Insuring Your Rental Car

Insuring Your Rental Car

While smart consumers prefer to make decisions armed with real insights, it is unrealistic to expect more than a few to know the right questions to ask. What are my risks? What are the differences in the protection provided by each option? Is any protection being duplicated? Triplicated? Which coverage is primary? Add to this uncertainty and angst the insurance misinformation often inserted by the rental car company representative: \ Are you SURE you wish to decline? Does your insurance coverage protect you in this state? Sign here to decline this important protection. Now let's go and document the condition of the car. Sign here to agree this report reflects the condition of the car. Have a nice trip.\ Bigger gulp.

With some proper planning, these questions and many more can be addressed well before the consumer is at the car rental counter. Those who are in a role to counsel consumers can begin by explaining the forms of coverage that will be made available for purchase at the counter. Essentially, rental car providers make the following four forms of basic coverage available.

  1. Damage waiver: either collision damage waiver or loss damage waiver (LDW)—in addition to waiving responsibility for collision or theft, this coverage often waives loss of use and other administrative charges not often provided by private passenger automobile insurance policies. Charges for this coverage can range from $9 to $19 a day.
  2. Liability coverage available at varying limits: Charges range from $7 to $14 a day.
  3. Medical coverage after an accident: Charges range from $1 to $5 a day.
  4. Personal effects coverage: Charges range from $1 to $4 a day.

For obvious reasons, consumers who do not own a car are best advised to think three times before declining any coverage made available by the rental car company. Unless care has been taken to purchase named nonowned automobile coverage, those renting cars should always purchase liability protection from the rental car provider, at a minimum. As we'll see, while alternative forms of coverage may be available, those who do not have automobile insurance must proceed with the greatest caution before declining the protection offered by the rental car provider.

### SUPPLIED MATERIAL
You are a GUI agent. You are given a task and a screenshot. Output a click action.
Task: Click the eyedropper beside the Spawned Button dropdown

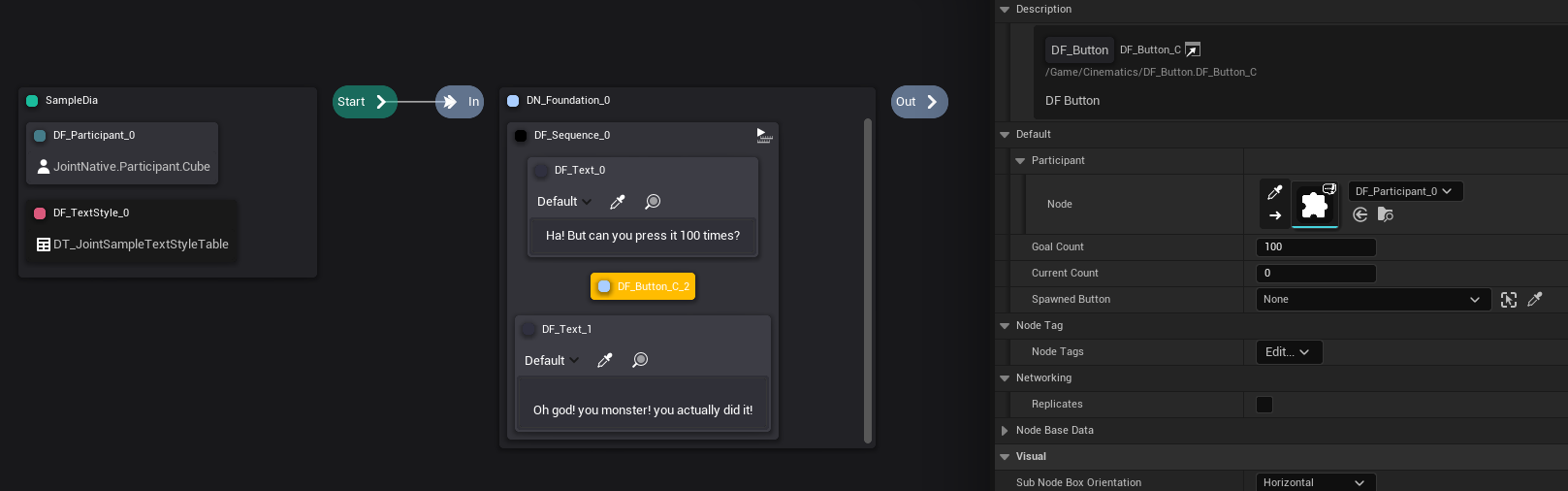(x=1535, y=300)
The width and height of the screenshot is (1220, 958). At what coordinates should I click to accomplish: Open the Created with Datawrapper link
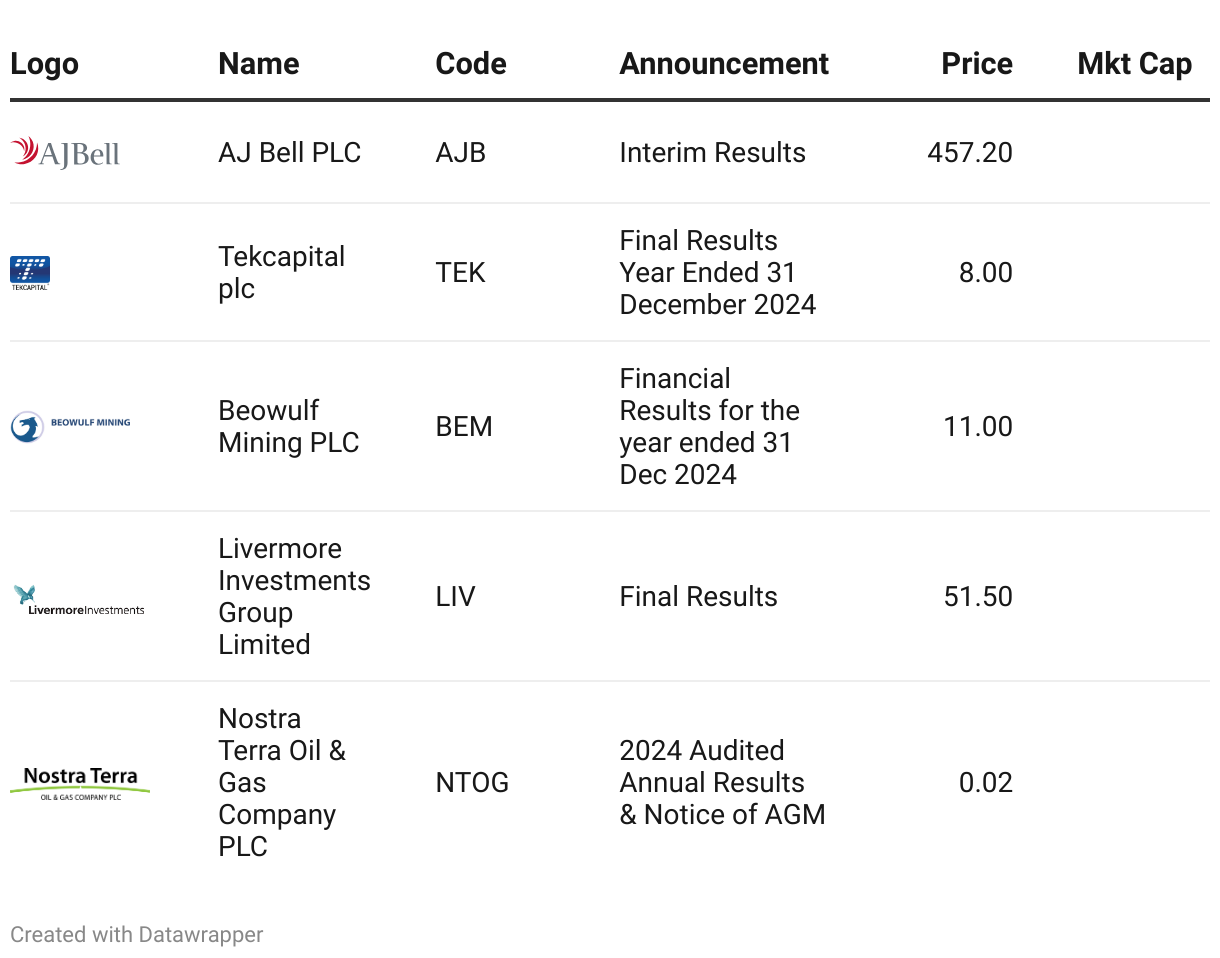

### TASKS TO COMPLETE
[1] According to the rental car insurance text, what is the daily charge range for personal effects coverage?
[2] Reproduce the rental car insurance text word for word, starting with "4. Personal effects" and going on through "rental car provider.".
[3] Resume the rental car insurance text after its final sentence.
The material has no connection to the rental car insurance text.

### ANSWERS FOR THE EXERCISE
[1] $1 to $4 a day.

[2]
4. Personal effects coverage: Charges range from $1 to $4 a day.

For obvious reasons, consumers who do not own a car are best advised to think three times before declining any coverage made available by the rental car company. Unless care has been taken to purchase named nonowned automobile coverage, those renting cars should always purchase liability protection from the rental car provider, at a minimum. As we'll see, while alternative forms of coverage may be available, those who do not have automobile insurance must proceed with the greatest caution before declining the protection offered by the rental car provider.

[3]
For those who own a vehicle and have private passenger automobile insurance, there is strong agreement that accepting the liability and medical protection offered by the rental car provider only serves to duplicate the protection already provided by a personally owned auto insurance policy.

Rental car companies do not sell insurance but instead offer to \ waive\ the costs they will incur after a theft, collision, or other damage to the vehicle they make available for rent. Those advising consumers who own a car with comprehensive and collision coverage that their personal policy will be available to pay for damages to a rental car from theft or collision are correct, but only partially correct.

  • Nickel-and-dime claims: Often, minor scratches, dents, etc., can result in damages in the hundreds of dollars and well below the collision deductible on a personal auto policy, resulting in an out-of-pocket expense for those who decline the waiver.
  • Loss-of-use costs: Damage that results in the rental company alleging the time it took to repair the car prevented it from earning rental income for a period of time can result in \ loss-of-use\ charges.
  • Before-and-after costs: The costs that arise when the value of a rental car becomes diminished after an accident are rarely covered by traditional personal insurance policies. They can also be significant.
  • Extra fees: Purchasing the damages waiver from the rental car provider will also waive \ administrative expenses\ incurred after a loss. Essentially, these are soft costs incurred after a claim such as storage, claims adjustment expenses, and towing. While these costs are not often very significant, they are also not covered by most personal auto insurance policies.

For Wadena Personal Auto policyholders, purchasing coverage from the rental car company may not be necessary.  If at least one vehicle on your policy carries either “Other than Collision” or “Collision” Coverage, we will pay all reasonable expenses you incur resulting from a covered accident or other covered loss to a car that you rent from a commercial rental car agency.  Specifically, this coverage enhances your current rental car coverage by waiving your applicable deductible as well as agreeing to pay the rental car agency for their full “loss of use” and any reduction or diminution of value in the rental car.